When Is A Short Circuit a Good Thing?

I get inspiration for blog posts from a number of places. Sometimes from Twitter (see yesterday’s post) and sometimes for other blogs. Actually other blogs are a constant and regular source of inspirations. Today’s post was inspired by a Programming Pop Quiz posted by Rob Miles. The sample code he uses works because of what is called short circuiting. Let me show you the code and explain it in plain English (or what passes as plain English from me.)

 while (startPos < input.Length && input[startPos] != '"') startPos++;

This is a while loop that first checks to see if startPos is less than the length of input. One assumes that input is a string array based on the context. The expression then check to see if the string in that location (indicated by startPos) is not equal to a double quote. Assuming that startPos is less than input.Length AND that the indicated character is not a double quote the value of startPos is incremented and the loop continues. Clear?

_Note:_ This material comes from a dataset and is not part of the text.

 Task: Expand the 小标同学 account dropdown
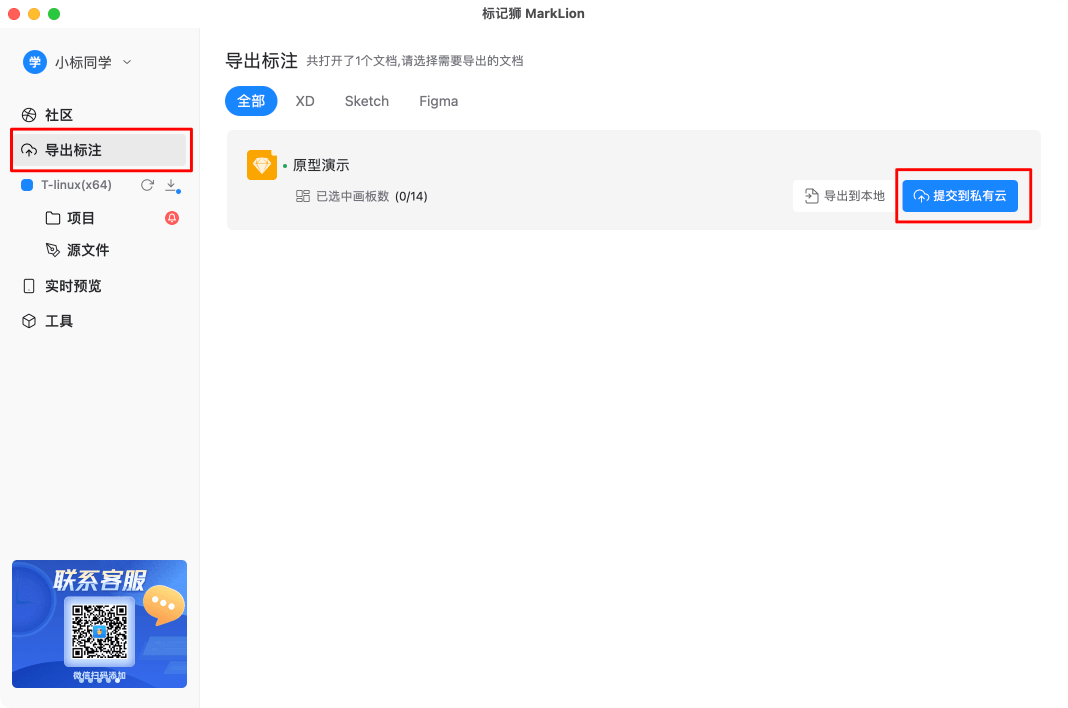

Now here is where the short circuit comes in. If the value of startPos is greater than or equal to the length of input and the computer were to execute the second comparison there would be an error. Why? Because the program would be attempting to access a location that is not defined and that is outside the range of the array. This is what we call “a bad thing.” However, and good for us, if the first comparison evaluates to false the computer “knows” that it does not need to do the second comparison and so it doesn’t. This is a good time to review Truth tables if you are confused about why we don’t need the second comparison if the first is false.

In Visual Basic this gets a little interesting though. The C# code (or is it C++ or Java or some other C-family language? Does it matter?) converts to the following in Visual Basic .NET.

 While startPos < input.Length AndAlso input(startPos) <> """"C
    startPos += 1
End While

You’ll notice that rather than And the operator that is used is AndAlso. What’s up you may be asking. Doesn’t VB have a keyword And? Yes it does. AndAlso is new though. In Visual Basic 6.0 and earlier there was only the And operator. The And operator did not short circuit. What that means is that the code above would not work the same way as the C#/C++/Java example if the And operator was used. You could (probably would) run into the unwanted exception error. Initially in the first beta versions of Visual Basic .NET the And operator was changed to short circuit just as && does. It seemed like a good idea. And in theory it was. The problem was that there was a lot of old code out there that depended on And not doing a short circuit. Ultimately it was decided to add the AndAlso command to do short circuit operations. By the way this is also why there is an Or and OrElse operator in VB .NET. Paul Vick of the Visual Basic design team explains their reasoning on his blog.  He also explains how C-family languages had two operators where VB had one.

This is one of those issues that often comes up when there is an installed base of users. Its not always an easy answer. What do you think? Or your students think. Did the VB team make the correct decision? Why or why not?